* THE TASK
Scan the entries below for the word "computer". Copy each line that has it.

[Stored items]
--- START ---

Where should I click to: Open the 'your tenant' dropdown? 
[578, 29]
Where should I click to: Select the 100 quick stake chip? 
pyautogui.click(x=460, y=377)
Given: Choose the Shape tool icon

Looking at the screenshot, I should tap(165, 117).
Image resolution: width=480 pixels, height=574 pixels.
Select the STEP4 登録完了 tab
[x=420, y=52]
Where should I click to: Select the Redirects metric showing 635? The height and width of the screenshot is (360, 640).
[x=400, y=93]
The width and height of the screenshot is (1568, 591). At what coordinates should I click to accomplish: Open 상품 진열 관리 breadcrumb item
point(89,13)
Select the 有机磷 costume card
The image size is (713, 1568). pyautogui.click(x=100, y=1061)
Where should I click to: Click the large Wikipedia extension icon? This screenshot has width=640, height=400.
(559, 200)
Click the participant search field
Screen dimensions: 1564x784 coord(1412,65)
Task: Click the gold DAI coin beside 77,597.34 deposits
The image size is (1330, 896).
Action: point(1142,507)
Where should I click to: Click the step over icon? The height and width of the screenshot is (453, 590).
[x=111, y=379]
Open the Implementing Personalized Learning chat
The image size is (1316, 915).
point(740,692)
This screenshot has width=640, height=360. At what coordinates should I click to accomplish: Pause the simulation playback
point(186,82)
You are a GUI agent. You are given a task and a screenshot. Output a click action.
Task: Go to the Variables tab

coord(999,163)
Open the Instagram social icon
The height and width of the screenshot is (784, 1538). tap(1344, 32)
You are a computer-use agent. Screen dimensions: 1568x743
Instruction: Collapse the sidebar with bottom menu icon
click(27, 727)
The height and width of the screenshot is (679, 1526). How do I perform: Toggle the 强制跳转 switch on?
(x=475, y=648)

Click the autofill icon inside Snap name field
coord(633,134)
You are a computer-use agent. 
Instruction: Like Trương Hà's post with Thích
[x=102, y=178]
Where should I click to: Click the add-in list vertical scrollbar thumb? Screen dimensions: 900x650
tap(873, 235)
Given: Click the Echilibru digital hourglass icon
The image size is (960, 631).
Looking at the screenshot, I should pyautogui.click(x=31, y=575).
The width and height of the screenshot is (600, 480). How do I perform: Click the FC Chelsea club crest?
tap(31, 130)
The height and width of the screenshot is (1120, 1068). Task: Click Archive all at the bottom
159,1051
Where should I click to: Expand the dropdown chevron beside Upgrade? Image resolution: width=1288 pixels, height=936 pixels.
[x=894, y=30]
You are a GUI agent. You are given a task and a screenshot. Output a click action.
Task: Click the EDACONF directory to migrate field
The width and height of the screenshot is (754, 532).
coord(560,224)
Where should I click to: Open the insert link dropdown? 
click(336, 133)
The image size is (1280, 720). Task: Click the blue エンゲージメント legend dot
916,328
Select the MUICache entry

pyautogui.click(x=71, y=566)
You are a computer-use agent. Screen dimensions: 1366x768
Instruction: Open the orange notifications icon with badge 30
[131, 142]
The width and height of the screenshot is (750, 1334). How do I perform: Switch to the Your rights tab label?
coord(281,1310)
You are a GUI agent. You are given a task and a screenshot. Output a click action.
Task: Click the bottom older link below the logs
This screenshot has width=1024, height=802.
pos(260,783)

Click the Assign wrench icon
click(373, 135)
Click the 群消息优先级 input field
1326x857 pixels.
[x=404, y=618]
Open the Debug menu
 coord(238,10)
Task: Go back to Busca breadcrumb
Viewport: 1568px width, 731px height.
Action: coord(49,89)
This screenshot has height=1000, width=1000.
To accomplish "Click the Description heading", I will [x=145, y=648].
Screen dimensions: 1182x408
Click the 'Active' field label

--- END ---

* ANSWER FOR THIS EXERCISE
You are a computer-use agent. Screen dimensions: 1568x743
You are a computer-use agent. 
You are a computer-use agent. Screen dimensions: 1366x768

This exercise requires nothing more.